**Data extracts:**
━━━━━━━━━━
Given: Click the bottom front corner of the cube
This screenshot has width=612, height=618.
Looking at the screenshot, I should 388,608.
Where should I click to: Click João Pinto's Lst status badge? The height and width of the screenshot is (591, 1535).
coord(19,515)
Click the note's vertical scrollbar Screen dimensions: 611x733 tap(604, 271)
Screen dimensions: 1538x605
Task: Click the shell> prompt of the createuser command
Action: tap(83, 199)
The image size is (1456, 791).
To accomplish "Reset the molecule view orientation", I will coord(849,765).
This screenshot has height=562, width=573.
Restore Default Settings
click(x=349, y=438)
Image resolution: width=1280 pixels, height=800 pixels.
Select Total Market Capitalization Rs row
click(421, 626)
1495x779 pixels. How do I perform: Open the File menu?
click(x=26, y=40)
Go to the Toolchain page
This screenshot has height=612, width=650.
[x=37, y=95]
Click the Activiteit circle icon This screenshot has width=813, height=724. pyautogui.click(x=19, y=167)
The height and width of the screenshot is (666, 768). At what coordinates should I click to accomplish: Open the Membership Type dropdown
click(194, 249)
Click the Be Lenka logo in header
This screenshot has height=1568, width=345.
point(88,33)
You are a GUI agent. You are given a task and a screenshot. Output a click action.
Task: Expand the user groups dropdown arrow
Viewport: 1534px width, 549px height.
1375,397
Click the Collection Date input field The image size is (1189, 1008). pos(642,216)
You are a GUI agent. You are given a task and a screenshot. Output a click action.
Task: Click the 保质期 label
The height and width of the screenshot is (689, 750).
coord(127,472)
━━━━━━━━━━
**What you have to do:** Word for word, give the records again.

**Result below:**
Given: Click the bottom front corner of the cube
This screenshot has width=612, height=618.
Looking at the screenshot, I should 388,608.
Where should I click to: Click João Pinto's Lst status badge? The height and width of the screenshot is (591, 1535).
coord(19,515)
Click the note's vertical scrollbar Screen dimensions: 611x733 tap(604, 271)
Screen dimensions: 1538x605
Task: Click the shell> prompt of the createuser command
Action: tap(83, 199)
The image size is (1456, 791).
To accomplish "Reset the molecule view orientation", I will coord(849,765).
This screenshot has height=562, width=573.
Restore Default Settings
click(x=349, y=438)
Image resolution: width=1280 pixels, height=800 pixels.
Select Total Market Capitalization Rs row
click(421, 626)
1495x779 pixels. How do I perform: Open the File menu?
click(x=26, y=40)
Go to the Toolchain page
This screenshot has height=612, width=650.
[x=37, y=95]
Click the Activiteit circle icon This screenshot has width=813, height=724. pyautogui.click(x=19, y=167)
The height and width of the screenshot is (666, 768). At what coordinates should I click to accomplish: Open the Membership Type dropdown
click(194, 249)
Click the Be Lenka logo in header
This screenshot has height=1568, width=345.
point(88,33)
You are a GUI agent. You are given a task and a screenshot. Output a click action.
Task: Expand the user groups dropdown arrow
Viewport: 1534px width, 549px height.
1375,397
Click the Collection Date input field The image size is (1189, 1008). pos(642,216)
You are a GUI agent. You are given a task and a screenshot. Output a click action.
Task: Click the 保质期 label
The height and width of the screenshot is (689, 750).
coord(127,472)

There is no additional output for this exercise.